Artists, actors and musicians learn all there is to know about art at the University, but once they graduate, they fend for themselves on the business side of their careers.
To help ease the struggle, University alumna and entrepreneur Janice Pellar donated $70,000 to the College of Music and Dramatic Arts to create the Janice H. Pellar Creative Arts Entrepreneurship Project.
The two-year pilot program exposes students to entrepreneurial concepts using hands-on training.
“The Janice Pellar Project is something that is brand new,” said music professor Joseph Skillen. “We’re trying to look at the creative class of students on campus and give them an insight that they have a lot of skills that are very marketable.”
Pellar started the program to teach students to present themselves in a business environment.
“It may be arts management. It may be completely unrelated to the arts,” Pellar said. “But it’s important for students to understand how to market themselves and the skills that they’ve learned in the arts and to protect their intellectual capital.”
Skillen said the project, which currently involves 30 students, will bring in speakers every semester and during winter intersession for two years to tell their success stories.
The last speakers were Skillen’s twin brother, former vice president of Gibson Guitars and Warner Bros.’ record label executive Jeff Skillen, who spoke about branding, intellectual property and the four types of entrepreneurs.
“I gained valuable feedback that can help me sharpen not only my marketing skills, but communication skills,” said Morgan Taylor, musical performance freshman. “Connections create unimaginable opportunities as seen through the success of both the Skillen brothers.”
Joseph Skillen said he hopes the program can recruit University graduates who are actors or music entrepreneurs, or those who work with DreamWorks Pictures or Pixar Animation Studios.
He said the project is open to students and “people who think they’d just like to explore thinking entrepreneurly.”
Joseph Skillen said the project was inspired by Pellar’s personal success story.

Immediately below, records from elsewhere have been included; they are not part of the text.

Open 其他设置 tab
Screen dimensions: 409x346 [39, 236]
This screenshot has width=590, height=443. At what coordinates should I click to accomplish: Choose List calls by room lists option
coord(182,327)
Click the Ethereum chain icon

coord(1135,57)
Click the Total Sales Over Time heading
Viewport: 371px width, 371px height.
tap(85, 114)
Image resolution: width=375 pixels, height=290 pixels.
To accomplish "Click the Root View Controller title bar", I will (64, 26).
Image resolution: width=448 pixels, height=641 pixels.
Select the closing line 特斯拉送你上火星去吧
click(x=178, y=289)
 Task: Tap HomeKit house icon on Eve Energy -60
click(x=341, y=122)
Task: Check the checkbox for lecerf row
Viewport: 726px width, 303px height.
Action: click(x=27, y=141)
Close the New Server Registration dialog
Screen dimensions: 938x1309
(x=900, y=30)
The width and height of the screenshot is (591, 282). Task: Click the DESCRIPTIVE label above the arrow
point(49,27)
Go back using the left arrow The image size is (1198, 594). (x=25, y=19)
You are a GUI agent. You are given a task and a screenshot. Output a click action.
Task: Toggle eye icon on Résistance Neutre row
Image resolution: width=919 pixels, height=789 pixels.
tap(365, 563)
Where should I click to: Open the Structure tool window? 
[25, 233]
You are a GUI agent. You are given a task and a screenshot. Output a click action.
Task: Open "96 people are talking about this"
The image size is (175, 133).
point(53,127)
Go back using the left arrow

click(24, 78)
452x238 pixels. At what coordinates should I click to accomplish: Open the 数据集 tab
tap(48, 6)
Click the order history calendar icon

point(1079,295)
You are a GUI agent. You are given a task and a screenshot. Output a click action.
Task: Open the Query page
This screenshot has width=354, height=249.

After she graduated in music education, Pellar said, she realized teaching was not her calling.
At the time she graduated, Pellar’s family owned an information technologies company that specialized in Motorola radio repair.
“That was the early ’70s,” Pellar said. “There were literally no other women in the United States in that type of business, but I like to tell people I was more afraid of teaching than being the only woman in the United States in the business.”
Pellar said she decided to work part time at her parents’ business, which her father founded.
“For the first several years after I graduated with music and was in business, I almost felt apologetic for my music degree, and it was only after several years of experience that I began to realize that those skills I learned in music were very transferable to business,” Pellar said.
Joseph Skillen said instead of apologizing for being a music major, Pellar decided to look at what she knew and apply it to the company.
“Running a company is very similar to practicing a piece of music,” Skillen said. “You work with other people like you would work with members of an ensemble, and taking creative ideas and turning them into reality is something that musicians, artists, writers and sculptors do all the time.”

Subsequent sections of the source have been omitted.